Sandwiches are commonly carried to work or school in lunchboxes or brown paper bags (in sandwich bags) to be eaten as the midday meal, taken on picnics, hiking trips, or other outings. They are also served in many restaurants as entrées, and are sometimes eaten at home, either as a quick meal or as part of a larger meal. As part of a full meal sandwiches are traditionally accompanied with such side dishes as a serving of soup (soup-and-sandwich), a salad (salad-and-sandwich), or potato chips and a pickle or coleslaw.
The nearest traditional Scandinavian equivalent is generally known elsewhere as an "open" or "open-face" sandwich, i.e. a single slice of bread with meat, fish, cheese, etc. as a topping, although the sandwich with two slices of bread has become more commonplace in recent times. This open-face variation is also prevalent in Russia, where it is known as a buterbrod (бутерброд, from the German word for "buttered bread"). In Norway, there is also an ice-cream called Sandwich, consisting of two square cookies with vanilla ice-cream in the middle.

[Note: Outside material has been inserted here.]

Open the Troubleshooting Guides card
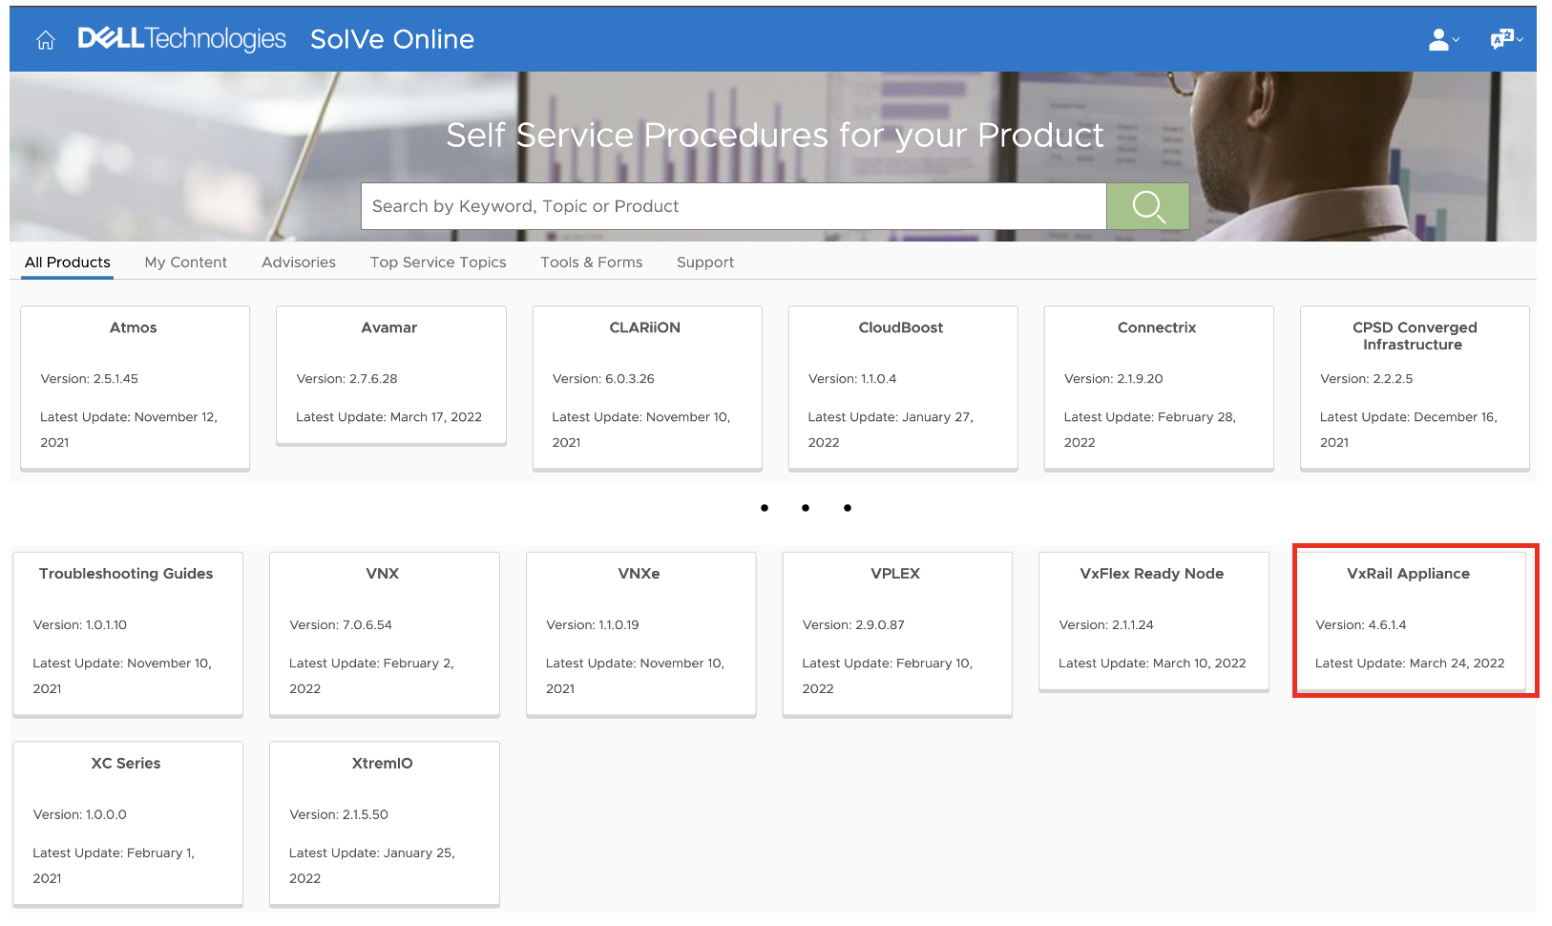 click(x=127, y=632)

In the UK, particularly in the north of England they are known, informally, as 'butties' or 'sarnies'. This is particularly the case with sandwiches including freshly-cooked bacon and butter, though other forms of 'butty' use other ingredients and mayonnaise. A sandwich filled with chips (US: french fries) is known as a 'chip butty'. In Britain roughly 1.8 billion sandwiches are purchased outside the home every year. In French countries one might see this referred to as un Belge: a Belgian (sandwich). In Scotland, sandwiches are called 'pieces'. One Australian slang term for sandwich is 'sanger' (or 'sanga'). In South Africa sandwiches are sometimes called 'sarmies'.
In the U.S., some children, and a few adults, pronounce the word sandwich as sammich, either out of difficulty pronouncing the word, or as a form of baby talk or stereotyped child's speech. Blue Collar member Larry The Cable Guy uses the pronunciation sammich in one of his bits in Blue Collar Comedy Tour: The Movie, as did Richard Pryor in a recorded routine ("God/Grandmother"). Comic strip character Dennis the Menace and his friends used the variant samwich, while comedian Dane Cook, as part of one of his routines, uses the pronunciation sangwich, most likely for gag value.

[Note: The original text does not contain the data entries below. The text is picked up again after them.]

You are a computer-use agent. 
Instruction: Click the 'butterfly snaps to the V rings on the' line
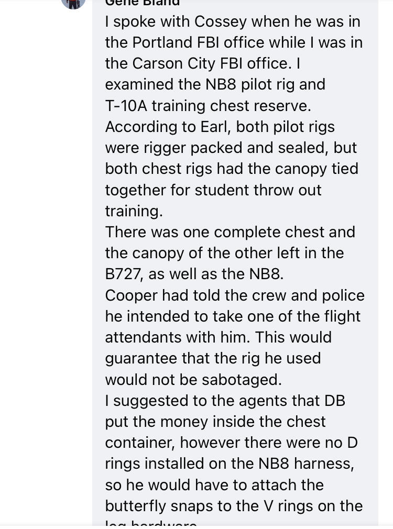[234, 506]
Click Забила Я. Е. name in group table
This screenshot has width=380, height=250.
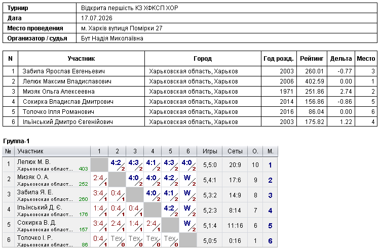point(35,192)
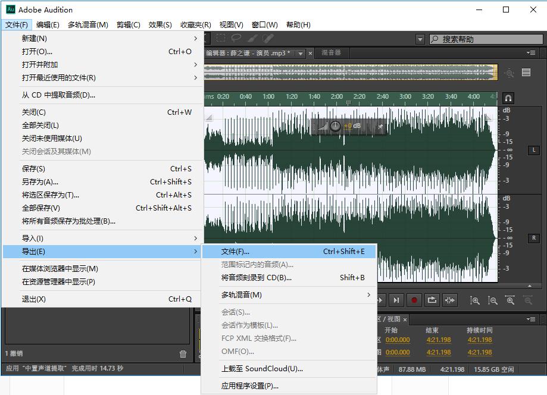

It is said that Lord Sandwich was fond of this form of food because it allowed him to continue playing cards at cribbage while eating, because he did not want to get his cards sticky, from eating meat with his bare hands. The name of the earldom comes from that of the English town of Sandwich in Kent—from the Old English Sandwic, meaning "sand place". Nowadays some types of sandwich are too unwieldy to be held in one hand, thus defeating Montagu's original purpose, and must be eaten with a knife and fork, or at least with both hands. In some countries it is considered proper to always use cutlery to eat sandwiches .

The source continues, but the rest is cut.